ソフトのデバッグ時は、マイコンや周辺デバイス内部の状態を確認しながら進める必要がありますが、通常のマイコンの内部状態は外部端子からはほとんど知ることができません。このためマイコンと同じ動作をしながら内部状態を外部に出力する端子を設けたエミュレーションチップを作り、マイコンと置き換えたハードウェアがICEです。
ICEではマイコン内部のメモリをトレースする外部メモリを接続したり、プログラムの実行を任意のポイントで停止 (ブレーク) させて内部状態を確認するブレークポイントを設定する等のことができます。
3. その他のハードウェアエミュレータ
ハードウェアエミュレータとしては組み込みソフトのデバッグの他に、故障等で使えなくなったコンピュータ上で動作するソフトウェアを実行したいといった用途向けのものもあります。
エミュレータのその他情報
1. ICE使用時のポイント
ICEの機能を使いこなすにはハードウェアをステップ毎に直接的に動かすようなプログラムが必要なため、マイコン制御向けのソフト開発現場ではC言語が主に用いられます。
より高級な言語の方がプログラム開発が容易でプログラムも短くなりますが、実際にマイコンROMに書き込まれる時にはC言語によるプログラムの方がコードサイズが小さくなります。

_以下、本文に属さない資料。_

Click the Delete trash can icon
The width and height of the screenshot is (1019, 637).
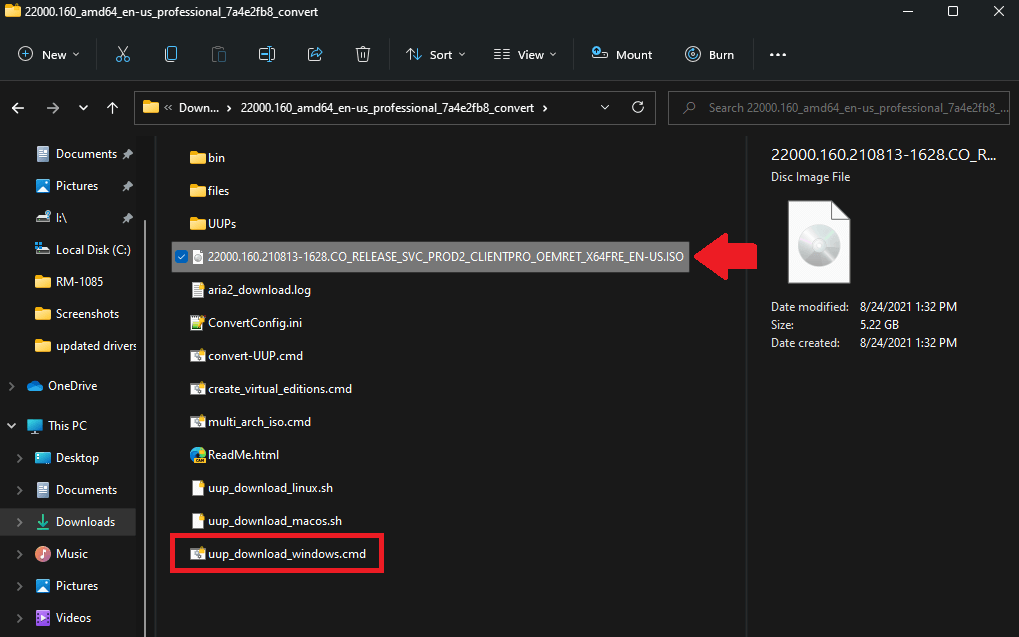[363, 55]
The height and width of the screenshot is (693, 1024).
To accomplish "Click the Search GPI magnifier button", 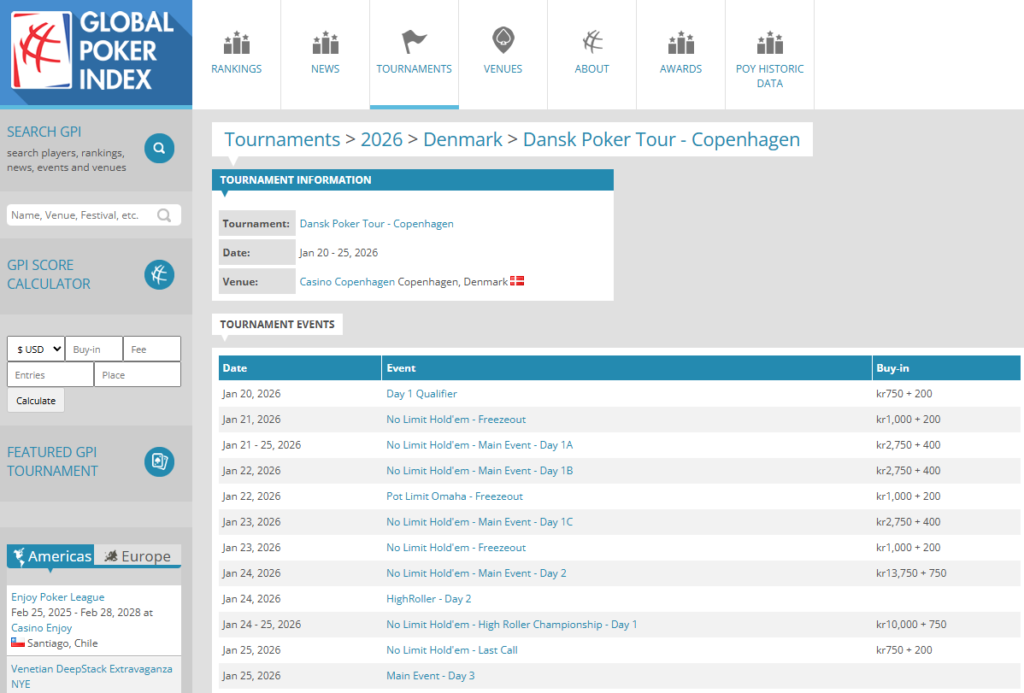I will point(159,149).
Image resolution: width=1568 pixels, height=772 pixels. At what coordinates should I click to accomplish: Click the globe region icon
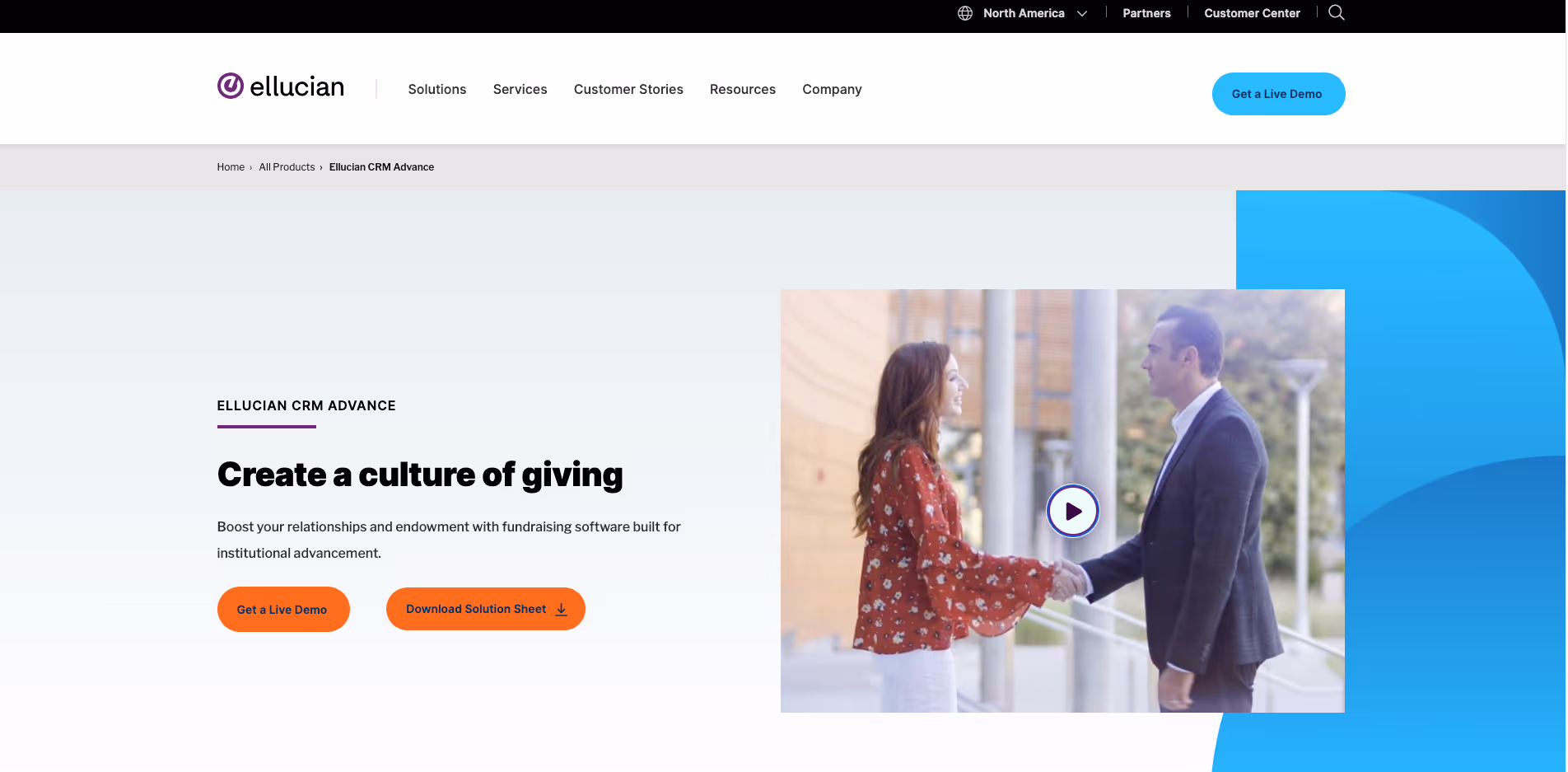pos(965,13)
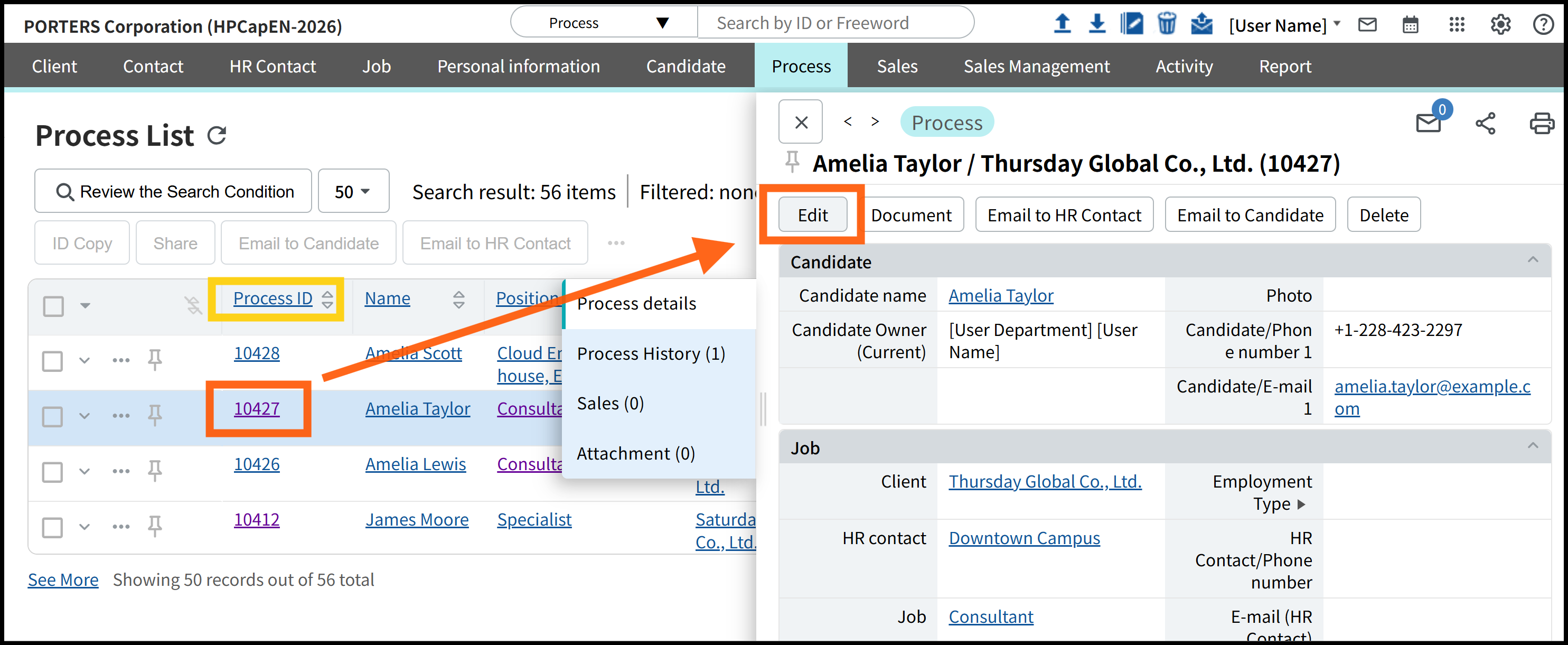This screenshot has height=645, width=1568.
Task: Tick the checkbox for Amelia Lewis row
Action: click(x=53, y=471)

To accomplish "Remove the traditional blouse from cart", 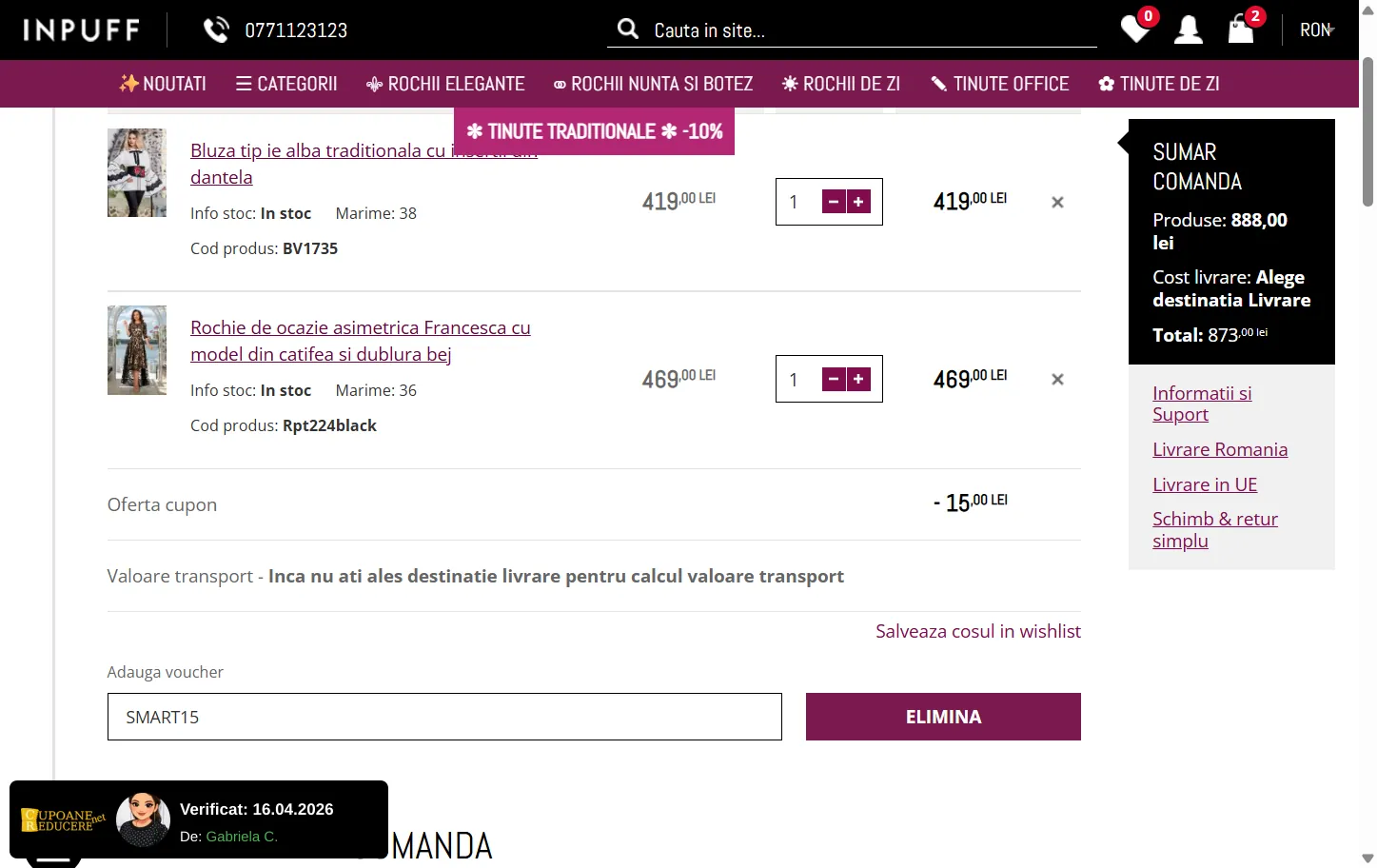I will (x=1057, y=202).
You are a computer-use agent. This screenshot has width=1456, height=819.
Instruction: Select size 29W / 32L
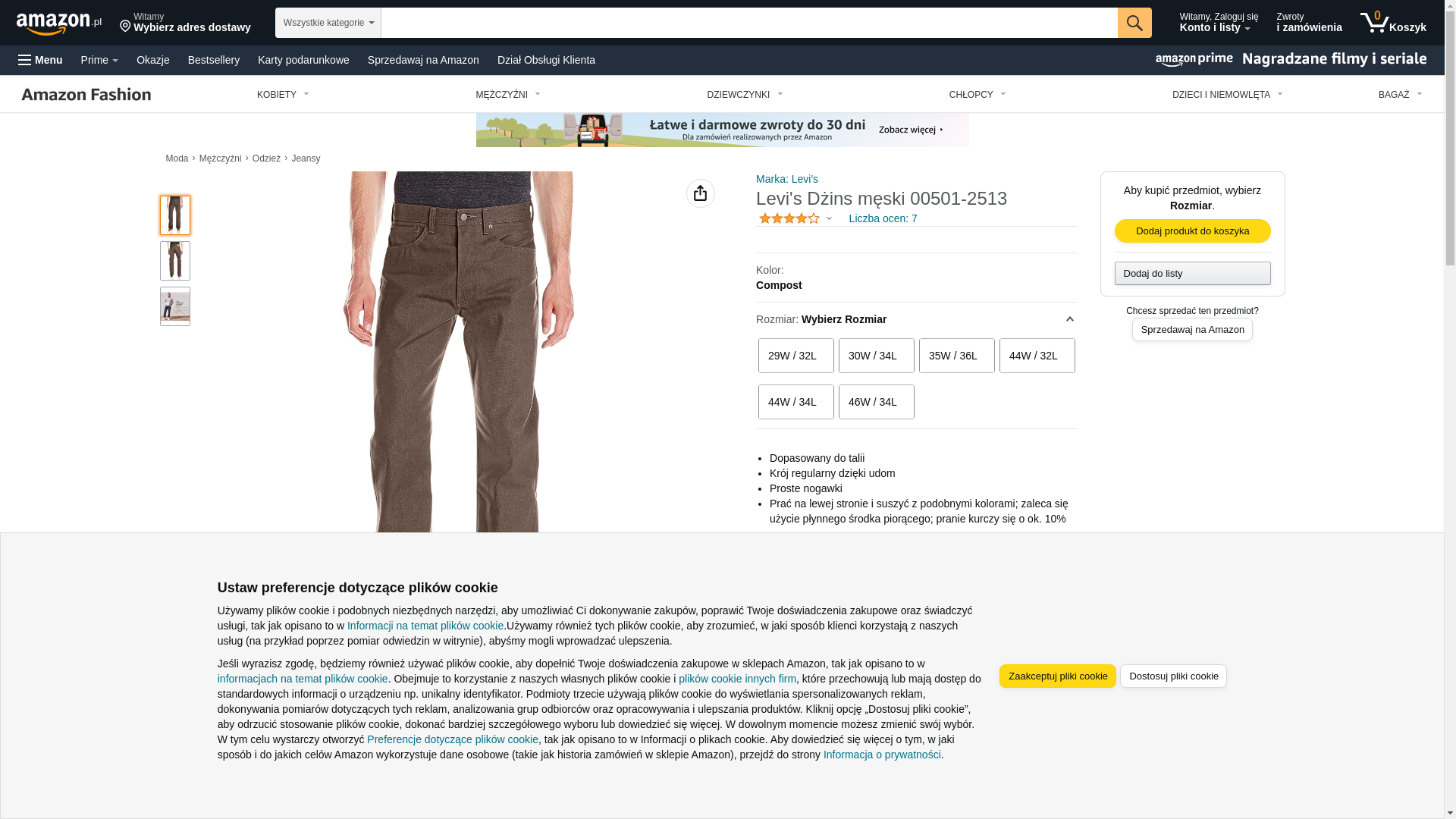[796, 356]
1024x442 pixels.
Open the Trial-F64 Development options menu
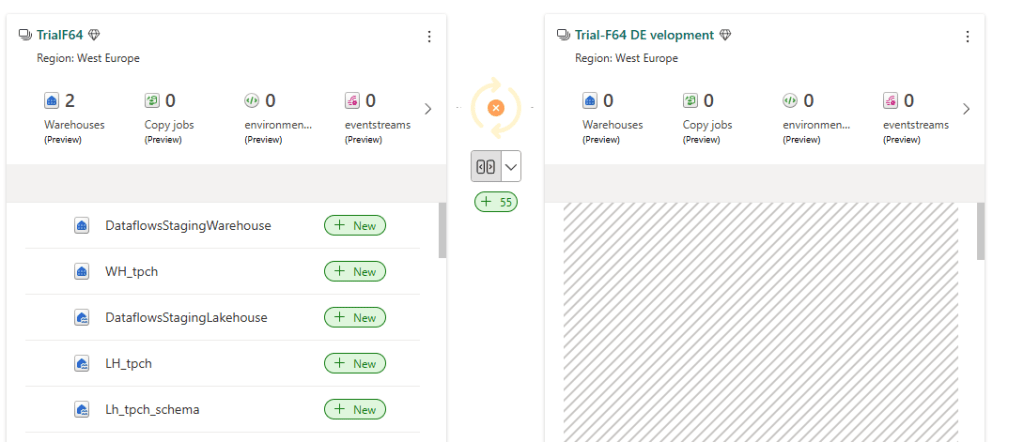[967, 37]
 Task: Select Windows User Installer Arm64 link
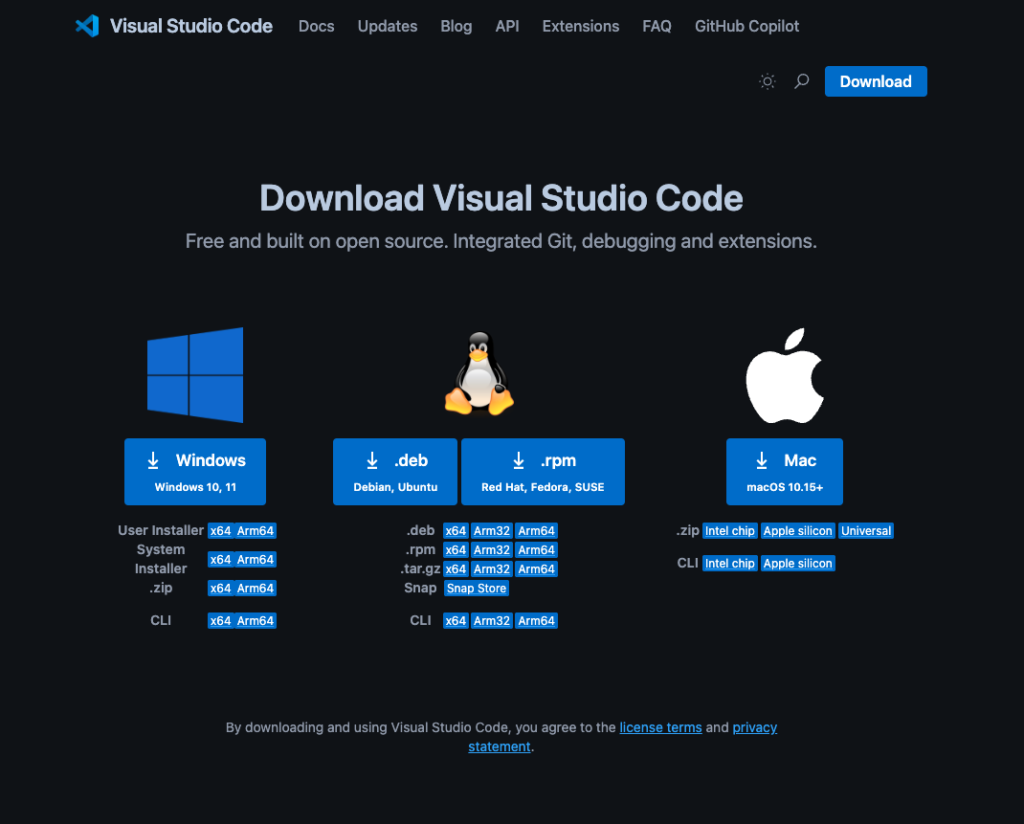(x=256, y=531)
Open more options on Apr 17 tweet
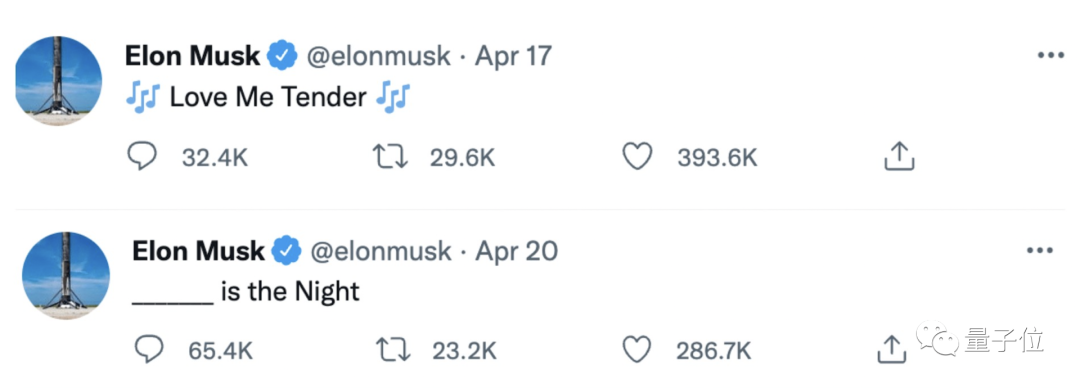This screenshot has width=1080, height=388. point(1050,57)
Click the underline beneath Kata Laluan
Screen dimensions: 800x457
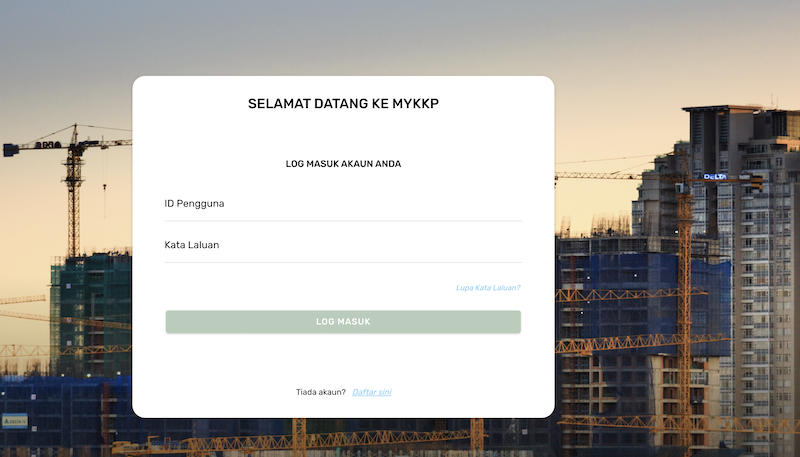point(343,262)
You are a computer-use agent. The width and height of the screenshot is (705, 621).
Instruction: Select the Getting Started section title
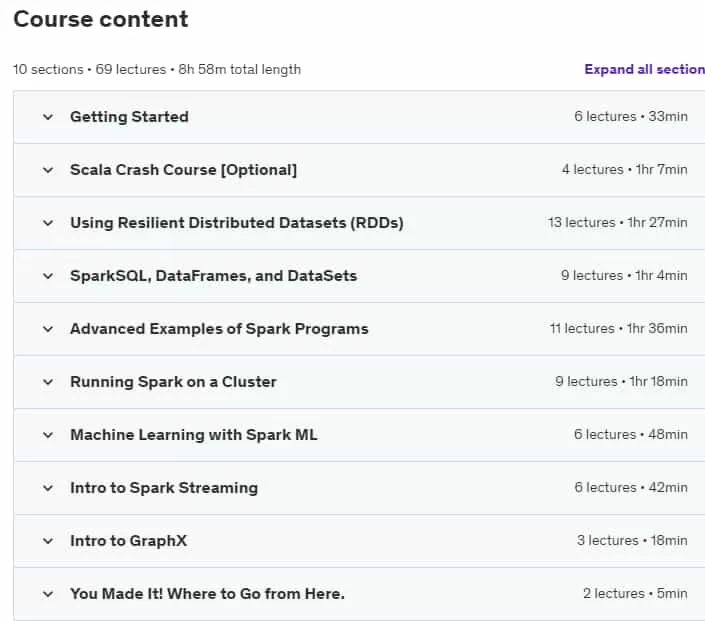click(129, 117)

これはC言語がアセンブラに近いレベルで記述することが可能なためで、これによりROM容量を抑え、ステップが少なくなることでリアルタイム性が向上し、周辺ハードの精密な制御が可能です。
2. ハード/ソフト混載のエミュレータ
エミュレータの原理に従えば、ハードウェアとソフトウェアの両者によるハイブリッドなエミュレータの実現も可能です。例えば、コンピュータ全体を模倣するハイブリッドなエミュレータ上で新規開発中のOSを動かしてデバッグすることができます。